School’s Out

- Posted by Publications Committee in 2019BeFriending CreationJuly-August-SeptemberNumber 3Volume 32,  | 1 min read
Shelley Tanenbaum
Heatwave photo. Creative Commons/Flickr: www.methodshop.com/tag/heatwave

This past June was the hottest June on record, ever. This July was the hottest month ever recorded.

Earlier this summer, temperatures were so high in France that exams were cancelled. You might not realize how significant this is, so let me put it in perspective by telling a story of one of the most important lessons that I learned in school, even though it had nothing to do with the subject of the class, mathematics.

During the spring of 1972 I was a freshman at University of California, Berkeley. That spring, demonstrations broke out about Peoples Park—by then the university had fenced off the park. Most freshman lived in the dorms closeby. I lived in an apartment just up the street from the park.

The demonstrations turned ugly and the police got more aggressive, using tear gas to disperse the crowds. Of course, everyone in the area including freshmen in the dorms were also gassed.

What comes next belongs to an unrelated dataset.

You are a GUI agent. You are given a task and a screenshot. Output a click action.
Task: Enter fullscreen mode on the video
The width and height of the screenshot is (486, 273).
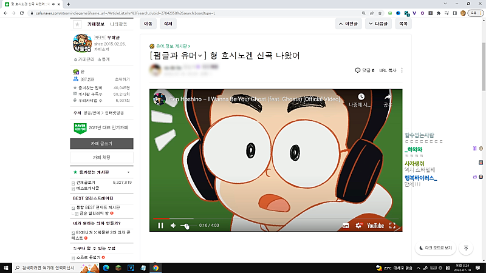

Many of my classmates asked our calculus professor to cancel or postpone our midterm. They complained: “We couldn’t study, we were choked by the tear gas and there was all this commotion.” Our professor, one of the best educators I had in my years of college, looked at us amusedly. In his thick French accent, he told us privileged UC students part of his story.

When he was a math student in Paris, he and his fellow students asked their professors to cancel exams when the Nazis invaded their city. NON, was the answer. My lesson for life was whatever problems I am facing, to keep them in perspective. Tear gas, fencing off a park, these were nothing compared to losing their country to fascism, and even then, the exams went on as scheduled.

So when France cancelled exams due to the extreme heat, it was a very big deal.

Shelley is QEW’s General Secretary and a member of Strawberry Creek Meeting in California.